- Opening Delimiter -

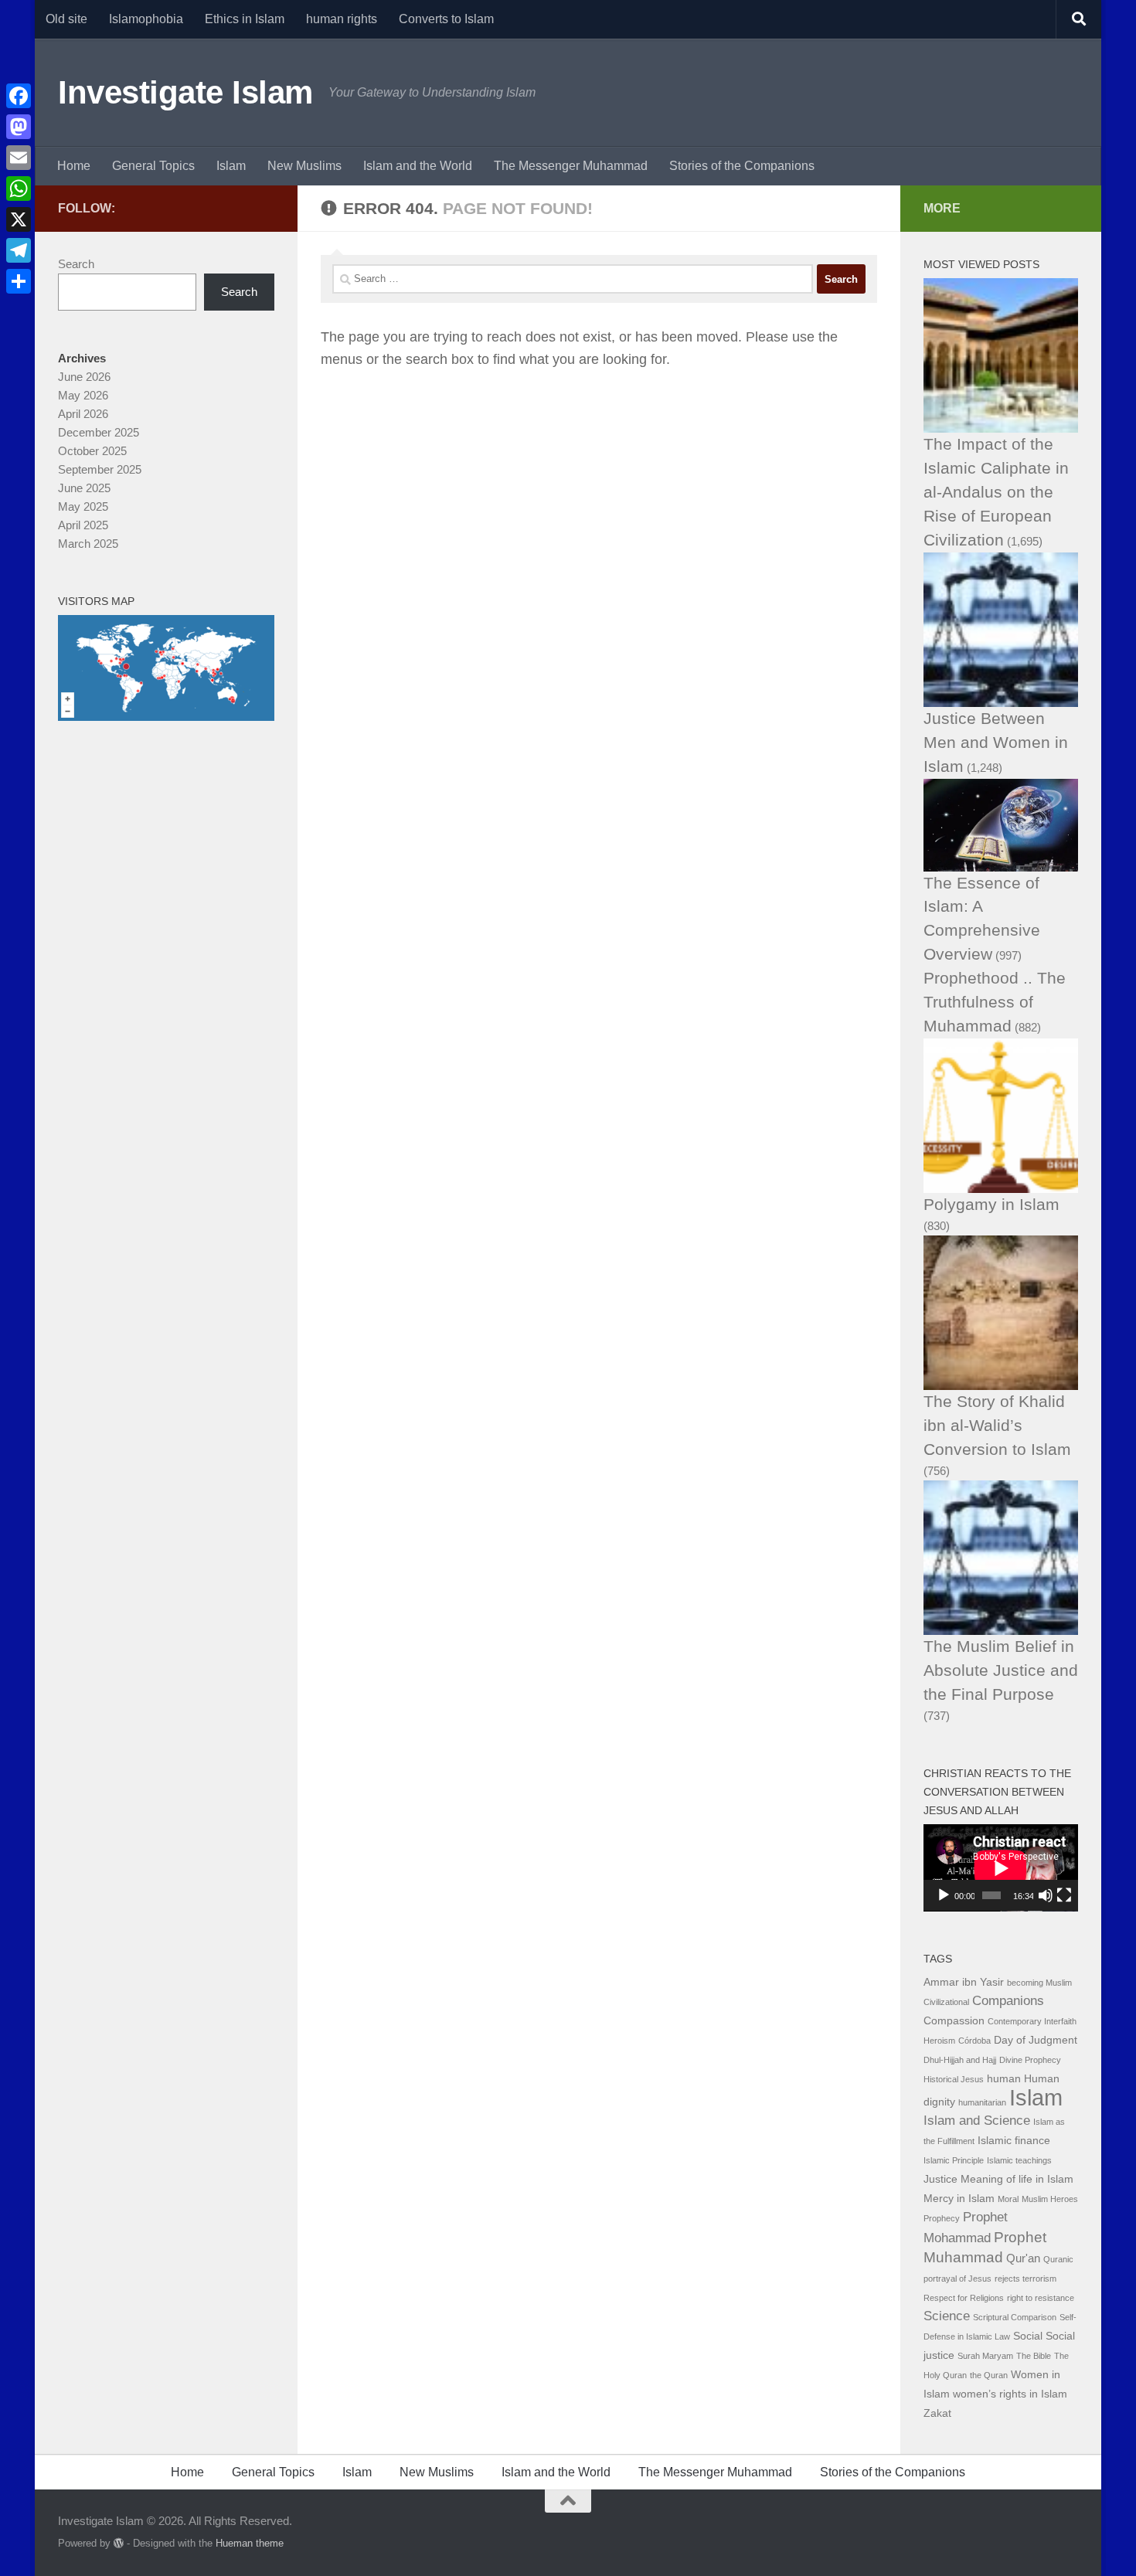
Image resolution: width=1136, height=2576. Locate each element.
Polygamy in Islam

- Closing Delimiter -
- Opening Delimiter -

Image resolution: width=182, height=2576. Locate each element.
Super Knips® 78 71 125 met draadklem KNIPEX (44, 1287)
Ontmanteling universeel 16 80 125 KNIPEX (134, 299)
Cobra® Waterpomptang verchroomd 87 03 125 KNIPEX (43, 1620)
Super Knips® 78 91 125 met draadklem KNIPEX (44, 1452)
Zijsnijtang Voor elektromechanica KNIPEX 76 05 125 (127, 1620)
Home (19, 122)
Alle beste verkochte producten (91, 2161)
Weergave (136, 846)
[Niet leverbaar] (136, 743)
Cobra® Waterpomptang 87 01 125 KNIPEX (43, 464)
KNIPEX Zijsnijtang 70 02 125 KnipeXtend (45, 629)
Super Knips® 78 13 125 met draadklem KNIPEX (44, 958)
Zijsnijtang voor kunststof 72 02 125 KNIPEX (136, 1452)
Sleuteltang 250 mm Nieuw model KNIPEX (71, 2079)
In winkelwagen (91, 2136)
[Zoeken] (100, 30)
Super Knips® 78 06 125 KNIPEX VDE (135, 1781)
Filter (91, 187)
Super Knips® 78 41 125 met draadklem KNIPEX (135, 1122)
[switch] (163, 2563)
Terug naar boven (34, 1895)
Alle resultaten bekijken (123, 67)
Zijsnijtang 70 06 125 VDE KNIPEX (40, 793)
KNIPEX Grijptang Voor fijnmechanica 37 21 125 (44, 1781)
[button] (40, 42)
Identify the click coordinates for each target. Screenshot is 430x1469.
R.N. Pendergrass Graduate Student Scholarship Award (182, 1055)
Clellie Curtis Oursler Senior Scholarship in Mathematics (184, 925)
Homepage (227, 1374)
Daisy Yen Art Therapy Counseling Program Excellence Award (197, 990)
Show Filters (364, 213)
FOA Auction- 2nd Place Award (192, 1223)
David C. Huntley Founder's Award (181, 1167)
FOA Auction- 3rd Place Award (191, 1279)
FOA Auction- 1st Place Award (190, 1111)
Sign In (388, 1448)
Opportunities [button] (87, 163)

- Closing Delimiter -
- Opening Delimiter -

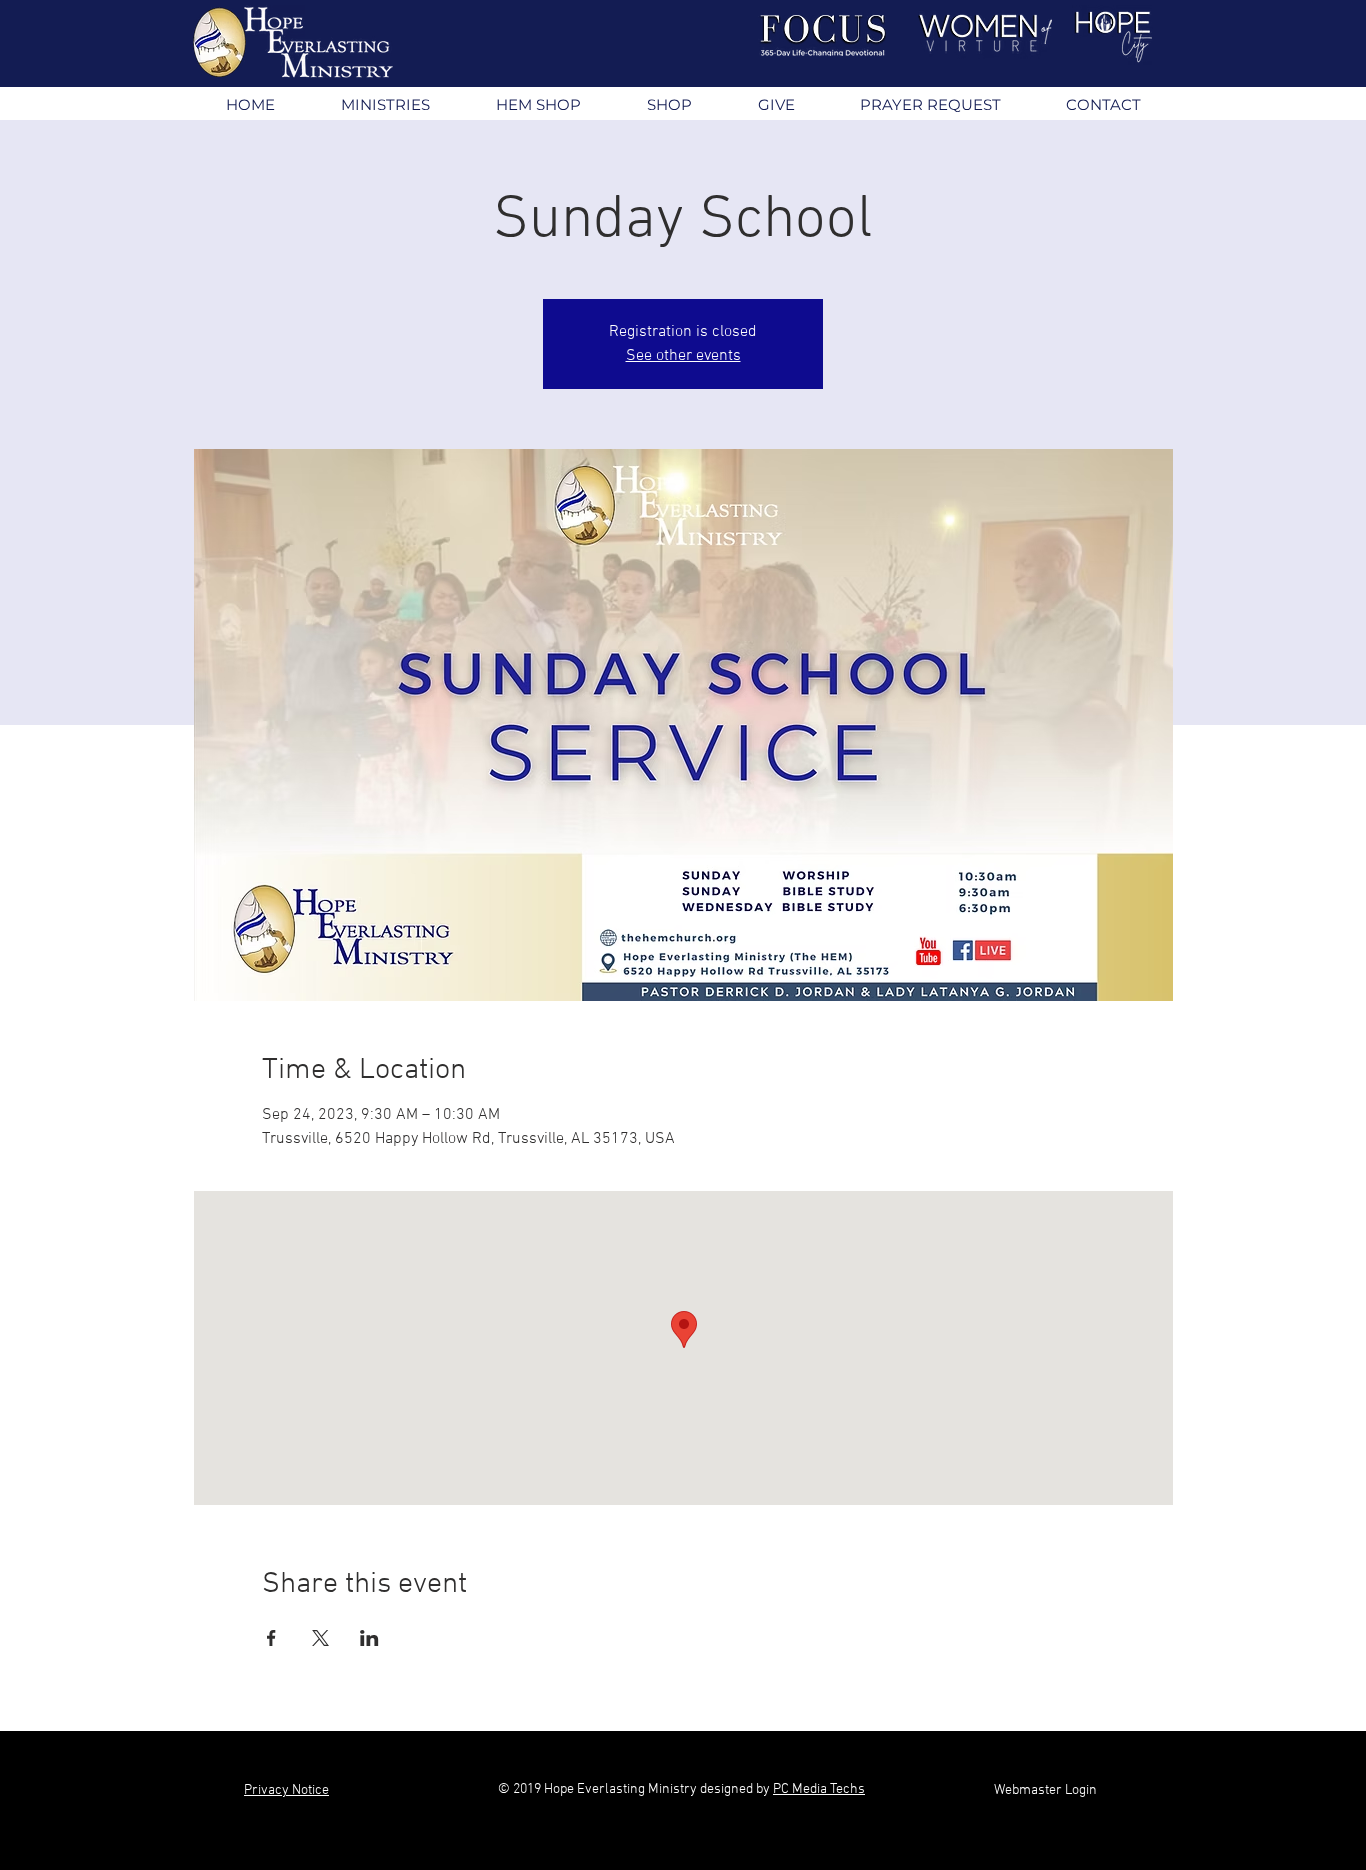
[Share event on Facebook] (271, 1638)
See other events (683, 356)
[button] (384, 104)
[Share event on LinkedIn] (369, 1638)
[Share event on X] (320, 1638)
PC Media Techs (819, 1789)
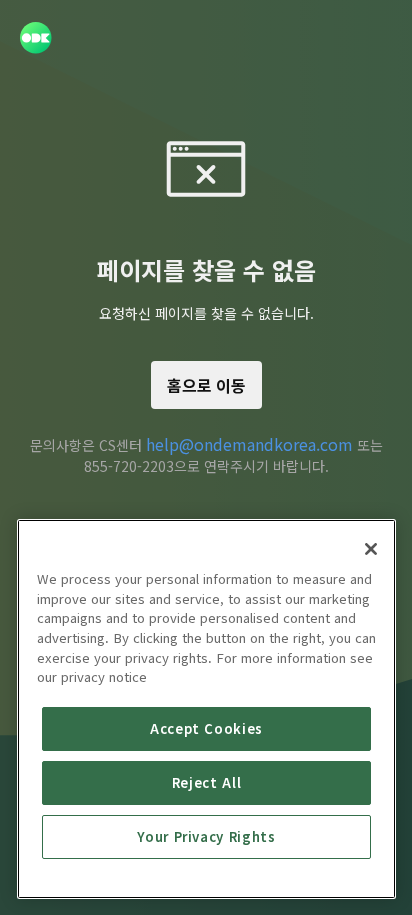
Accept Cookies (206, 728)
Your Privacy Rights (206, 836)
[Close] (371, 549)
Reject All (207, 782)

- Closing Delimiter -

— WHAT THE EXERCISE ASKS —
For this exercise, repeat exactly the lines of the data above from the one with "R.N. Pendergrass Graduate" down to the one with "Opportunities [button] (87, 163)", both end lines included.

— COMPLETED EXERCISE —
R.N. Pendergrass Graduate Student Scholarship Award (182, 1055)
Clellie Curtis Oursler Senior Scholarship in Mathematics (184, 925)
Homepage (227, 1374)
Daisy Yen Art Therapy Counseling Program Excellence Award (197, 990)
Show Filters (364, 213)
FOA Auction- 2nd Place Award (192, 1223)
David C. Huntley Founder's Award (181, 1167)
FOA Auction- 3rd Place Award (191, 1279)
FOA Auction- 1st Place Award (190, 1111)
Sign In (388, 1448)
Opportunities [button] (87, 163)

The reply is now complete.